El capitán tenía cincuenta y seis años pero desempeñaba ese rango sólo desde hacía tres. Al carecer de contactos, habría llegado al fin de sus días como oficial con media paga, de no ser por una guerra ingrata contra las colonias americanas rebeldes que obligó al Almirantazgo a darle empleo. Muchos oficiales competentes se habían negado a luchar contra los colonos, sobre todo los que albergaban simpatías liberales y podían permitírselo. Mientras los rebeldes pactaban con aliados poderosos, los recursos de la Armada Real británica se estaban agotando, pues vigilaban la cauta enemistad de los holandeses, la supuesta neutralidad del Báltico y a los hostiles adversarios franceses y españoles. Ante esta tesitura, sus Señorías se habían arañado los bolsillos y, cuando no quedaba qué arañar, dieron con el cumplidor Henry Hope.
Hope era mucho más que un marino competente. Primer oficial en la batalla de la bahía de Quiberon, había destacado en varias ocasiones durante la Guerra de los Siete Años.

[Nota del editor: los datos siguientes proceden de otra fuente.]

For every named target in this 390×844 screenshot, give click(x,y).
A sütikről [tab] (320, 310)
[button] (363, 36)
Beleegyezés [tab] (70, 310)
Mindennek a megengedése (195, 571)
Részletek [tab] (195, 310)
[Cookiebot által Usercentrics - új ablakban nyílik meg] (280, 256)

Concluyó la guerra como capitán de corbeta pero, para entonces, contaba ya con cuarenta años y pocas esperanzas de ascenso. Aún vivía su madre viuda, que estaba a cargo de una hermana cuyo marido había caído antes de Ticonderoga, en el desatinado ataque de Abercrombie, pero no tenía familia propia. Era un hombre acostumbrado a sinsabores y tribulaciones, un hombre hecho para comandar un barco.
Sin embargo, al contemplar por las ventanas de popa la estela espumosa y borboteante que calmaba las aguas embravecidas del alejado estuario, recordó a un Hope mucho más soñador. El significado de su apellido le hostigaba en silencio [1]. Inadvertidamente, se preguntó por el joven que acababa de abandonar la cabina, pero desechó este pensamiento cuando su sirviente entró con el desayuno.

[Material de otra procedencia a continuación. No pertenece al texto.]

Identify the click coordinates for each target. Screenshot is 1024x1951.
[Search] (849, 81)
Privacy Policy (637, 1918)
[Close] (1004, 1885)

La Cyclops estuvo tres días anclada en la rada de las Downs, mientras convocaba en derredor a un pequeño grupo de comerciantes y aguardaba viento favorable para seguir rumbo al oeste. Cuando la fragata y el resto del convoy levaron anclas, confiaban en que les acompañase un agradable viento del este Canal abajo. Pero lo cierto fue que el viento cambió de dirección y durante una semana la Cyclops avanzó a barlovento contra el último temporal del equinoccio.
Nathaniel Drinkwater tuvo que soportar una instrucción breve y penosa. Estaba apostado con los gavieros, estremeciéndose de frío y de pavor cuando las juanetes empecinadas se inflaron y le atronaron los oídos. No hubo disculpa alguna cuando un ayudante del contramaestre, en su incansable diligencia, le rebanó accidentalmente las posaderas con un virador. La crueldad formaba parte de la vida y se multiplicaba en las cubiertas apestosas de un hacinado buque de guerra británico. Hostigado y abroncado, exhausto como estaba tras una semana de trabajo incesante bajo un frío inusitado, obligado por pura necesidad a engullir un rancho intragable al que ayudaba con la peor cerveza, una noche Drinkwater se desmoronó.